Excerpts from a dataset
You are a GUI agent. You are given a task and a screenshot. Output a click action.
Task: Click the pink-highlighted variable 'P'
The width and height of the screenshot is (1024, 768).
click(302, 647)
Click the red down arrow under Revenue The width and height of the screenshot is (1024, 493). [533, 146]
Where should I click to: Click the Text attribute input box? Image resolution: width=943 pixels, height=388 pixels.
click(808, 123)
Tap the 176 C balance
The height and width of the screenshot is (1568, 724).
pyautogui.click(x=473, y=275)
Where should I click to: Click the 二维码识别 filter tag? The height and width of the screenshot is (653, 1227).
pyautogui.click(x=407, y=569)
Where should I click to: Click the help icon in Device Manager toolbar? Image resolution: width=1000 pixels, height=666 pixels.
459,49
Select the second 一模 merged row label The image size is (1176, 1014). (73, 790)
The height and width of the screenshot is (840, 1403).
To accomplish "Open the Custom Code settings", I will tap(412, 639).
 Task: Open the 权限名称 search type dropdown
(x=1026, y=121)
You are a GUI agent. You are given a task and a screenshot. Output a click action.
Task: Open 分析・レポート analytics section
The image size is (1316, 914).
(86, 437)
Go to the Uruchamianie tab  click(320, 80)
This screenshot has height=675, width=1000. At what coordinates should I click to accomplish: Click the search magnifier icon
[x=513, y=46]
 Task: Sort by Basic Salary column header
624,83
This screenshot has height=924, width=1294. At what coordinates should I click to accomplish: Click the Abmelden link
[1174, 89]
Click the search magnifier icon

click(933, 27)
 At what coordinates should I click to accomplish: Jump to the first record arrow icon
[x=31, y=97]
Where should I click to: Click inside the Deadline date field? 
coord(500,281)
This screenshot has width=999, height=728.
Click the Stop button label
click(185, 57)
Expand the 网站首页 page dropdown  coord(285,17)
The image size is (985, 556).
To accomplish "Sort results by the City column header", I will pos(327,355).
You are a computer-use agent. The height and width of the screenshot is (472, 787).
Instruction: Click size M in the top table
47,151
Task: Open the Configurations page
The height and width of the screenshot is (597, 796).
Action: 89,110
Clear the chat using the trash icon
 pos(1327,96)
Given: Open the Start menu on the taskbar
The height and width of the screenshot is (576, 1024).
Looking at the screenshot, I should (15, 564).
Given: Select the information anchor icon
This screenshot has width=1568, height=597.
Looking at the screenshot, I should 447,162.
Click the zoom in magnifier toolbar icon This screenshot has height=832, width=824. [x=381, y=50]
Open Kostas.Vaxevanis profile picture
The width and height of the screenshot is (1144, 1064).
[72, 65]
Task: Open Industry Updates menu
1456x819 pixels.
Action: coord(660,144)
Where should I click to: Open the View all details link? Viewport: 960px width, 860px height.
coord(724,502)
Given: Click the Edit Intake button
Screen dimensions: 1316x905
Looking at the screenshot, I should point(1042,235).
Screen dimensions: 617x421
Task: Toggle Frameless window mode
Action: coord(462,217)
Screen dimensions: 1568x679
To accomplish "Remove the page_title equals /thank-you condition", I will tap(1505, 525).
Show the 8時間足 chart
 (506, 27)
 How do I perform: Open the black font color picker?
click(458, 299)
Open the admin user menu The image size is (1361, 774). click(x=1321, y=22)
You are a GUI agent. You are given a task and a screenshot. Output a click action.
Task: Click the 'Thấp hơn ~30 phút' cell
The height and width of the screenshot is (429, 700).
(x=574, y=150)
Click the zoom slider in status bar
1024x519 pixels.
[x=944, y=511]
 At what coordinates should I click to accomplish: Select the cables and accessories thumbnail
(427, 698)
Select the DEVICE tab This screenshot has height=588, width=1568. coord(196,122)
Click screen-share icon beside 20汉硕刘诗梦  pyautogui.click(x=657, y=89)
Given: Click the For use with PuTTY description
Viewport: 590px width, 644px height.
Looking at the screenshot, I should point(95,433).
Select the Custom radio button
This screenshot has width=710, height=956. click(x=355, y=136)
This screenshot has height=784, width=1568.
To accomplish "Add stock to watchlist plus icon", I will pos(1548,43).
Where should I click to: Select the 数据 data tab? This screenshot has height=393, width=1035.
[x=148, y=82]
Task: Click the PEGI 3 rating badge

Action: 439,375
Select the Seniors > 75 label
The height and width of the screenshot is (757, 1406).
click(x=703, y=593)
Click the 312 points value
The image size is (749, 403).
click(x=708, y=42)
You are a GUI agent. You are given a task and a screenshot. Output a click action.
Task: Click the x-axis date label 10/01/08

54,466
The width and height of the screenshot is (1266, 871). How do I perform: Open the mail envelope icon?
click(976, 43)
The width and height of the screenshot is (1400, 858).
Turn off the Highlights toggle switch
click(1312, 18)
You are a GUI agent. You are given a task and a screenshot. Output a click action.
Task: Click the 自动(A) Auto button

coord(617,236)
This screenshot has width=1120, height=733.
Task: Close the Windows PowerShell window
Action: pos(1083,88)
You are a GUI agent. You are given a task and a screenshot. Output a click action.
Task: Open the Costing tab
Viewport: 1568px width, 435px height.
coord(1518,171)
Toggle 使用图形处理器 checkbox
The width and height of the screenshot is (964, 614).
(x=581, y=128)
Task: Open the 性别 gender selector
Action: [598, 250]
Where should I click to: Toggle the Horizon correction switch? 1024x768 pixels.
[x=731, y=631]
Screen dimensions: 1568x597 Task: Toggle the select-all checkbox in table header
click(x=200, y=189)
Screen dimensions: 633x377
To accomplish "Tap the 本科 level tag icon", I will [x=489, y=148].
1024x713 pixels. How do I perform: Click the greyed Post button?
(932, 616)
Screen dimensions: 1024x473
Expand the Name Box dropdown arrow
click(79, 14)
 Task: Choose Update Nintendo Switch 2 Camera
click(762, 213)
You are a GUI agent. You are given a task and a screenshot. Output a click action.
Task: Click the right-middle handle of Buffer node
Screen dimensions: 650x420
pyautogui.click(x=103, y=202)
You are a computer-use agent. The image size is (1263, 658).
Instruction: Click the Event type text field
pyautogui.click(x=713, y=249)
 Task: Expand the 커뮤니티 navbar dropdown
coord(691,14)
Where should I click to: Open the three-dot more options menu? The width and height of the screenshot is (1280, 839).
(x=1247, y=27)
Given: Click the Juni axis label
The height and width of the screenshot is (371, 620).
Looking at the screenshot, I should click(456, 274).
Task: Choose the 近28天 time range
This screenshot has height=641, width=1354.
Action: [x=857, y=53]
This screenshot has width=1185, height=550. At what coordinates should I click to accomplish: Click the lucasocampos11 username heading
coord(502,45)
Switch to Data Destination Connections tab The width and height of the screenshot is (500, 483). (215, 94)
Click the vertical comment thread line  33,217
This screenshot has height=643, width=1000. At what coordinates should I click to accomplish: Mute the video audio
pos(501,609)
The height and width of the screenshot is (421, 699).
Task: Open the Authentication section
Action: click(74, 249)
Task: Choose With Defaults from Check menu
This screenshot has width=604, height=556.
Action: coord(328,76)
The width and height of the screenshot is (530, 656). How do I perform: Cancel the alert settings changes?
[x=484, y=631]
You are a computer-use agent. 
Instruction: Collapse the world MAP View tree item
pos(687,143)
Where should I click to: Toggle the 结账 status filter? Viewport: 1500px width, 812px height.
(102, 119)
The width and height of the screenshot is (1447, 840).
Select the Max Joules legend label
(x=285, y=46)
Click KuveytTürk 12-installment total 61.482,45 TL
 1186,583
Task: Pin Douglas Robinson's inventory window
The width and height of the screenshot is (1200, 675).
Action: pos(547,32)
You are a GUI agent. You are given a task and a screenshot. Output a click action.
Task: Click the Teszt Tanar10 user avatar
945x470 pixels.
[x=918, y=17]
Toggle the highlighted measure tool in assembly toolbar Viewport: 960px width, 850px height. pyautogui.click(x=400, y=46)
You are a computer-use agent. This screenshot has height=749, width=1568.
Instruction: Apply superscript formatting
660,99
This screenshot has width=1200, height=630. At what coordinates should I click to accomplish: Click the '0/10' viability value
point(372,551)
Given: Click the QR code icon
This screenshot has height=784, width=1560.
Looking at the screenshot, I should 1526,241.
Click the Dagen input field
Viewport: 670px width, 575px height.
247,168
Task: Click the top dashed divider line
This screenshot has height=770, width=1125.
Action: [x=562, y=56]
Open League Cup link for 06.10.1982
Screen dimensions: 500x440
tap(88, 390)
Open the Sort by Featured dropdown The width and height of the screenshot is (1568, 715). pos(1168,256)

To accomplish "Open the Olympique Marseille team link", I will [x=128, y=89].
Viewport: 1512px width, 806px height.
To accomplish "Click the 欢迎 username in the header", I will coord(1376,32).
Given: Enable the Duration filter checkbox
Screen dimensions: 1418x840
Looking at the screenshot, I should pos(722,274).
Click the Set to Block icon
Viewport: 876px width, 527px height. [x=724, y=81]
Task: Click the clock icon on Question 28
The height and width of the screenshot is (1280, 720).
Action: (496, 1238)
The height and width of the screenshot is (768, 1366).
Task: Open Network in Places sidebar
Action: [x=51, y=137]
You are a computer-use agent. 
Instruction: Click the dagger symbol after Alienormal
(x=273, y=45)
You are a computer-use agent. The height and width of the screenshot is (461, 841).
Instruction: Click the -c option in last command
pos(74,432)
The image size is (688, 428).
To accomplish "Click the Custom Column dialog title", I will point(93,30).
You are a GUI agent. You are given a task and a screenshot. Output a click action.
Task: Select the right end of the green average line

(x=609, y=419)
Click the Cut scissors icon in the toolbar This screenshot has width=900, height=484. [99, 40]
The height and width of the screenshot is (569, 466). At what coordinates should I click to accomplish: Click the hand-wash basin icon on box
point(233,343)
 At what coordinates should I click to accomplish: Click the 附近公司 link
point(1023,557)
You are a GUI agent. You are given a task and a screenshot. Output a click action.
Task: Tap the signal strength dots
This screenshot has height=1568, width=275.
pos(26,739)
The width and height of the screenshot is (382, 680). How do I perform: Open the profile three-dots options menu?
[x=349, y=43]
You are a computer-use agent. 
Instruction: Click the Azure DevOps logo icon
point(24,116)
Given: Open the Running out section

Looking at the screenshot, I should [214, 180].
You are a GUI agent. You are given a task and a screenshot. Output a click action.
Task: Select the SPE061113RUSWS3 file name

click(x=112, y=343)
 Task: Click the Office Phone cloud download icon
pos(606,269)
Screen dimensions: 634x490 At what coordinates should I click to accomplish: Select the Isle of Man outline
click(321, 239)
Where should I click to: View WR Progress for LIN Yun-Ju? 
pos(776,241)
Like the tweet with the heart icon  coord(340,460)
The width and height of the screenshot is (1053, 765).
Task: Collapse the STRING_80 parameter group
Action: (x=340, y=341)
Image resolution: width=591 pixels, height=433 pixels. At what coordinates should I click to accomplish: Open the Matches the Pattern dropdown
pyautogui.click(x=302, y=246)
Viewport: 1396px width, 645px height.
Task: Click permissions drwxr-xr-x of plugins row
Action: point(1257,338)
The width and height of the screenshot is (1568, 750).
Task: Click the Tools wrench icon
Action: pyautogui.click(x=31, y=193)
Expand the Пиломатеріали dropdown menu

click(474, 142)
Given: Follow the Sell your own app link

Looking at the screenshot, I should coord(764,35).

Problem description — Return, from the data above, each line in which the string "computer" appears.

Expected output —
You are a computer-use agent. The height and width of the screenshot is (472, 787).
You are a computer-use agent. The image size is (1263, 658).
You are a computer-use agent. 
You are a computer-use agent. This screenshot has height=749, width=1568.
You are a computer-use agent. 
You are a computer-use agent. The height and width of the screenshot is (461, 841).
You are a computer-use agent. 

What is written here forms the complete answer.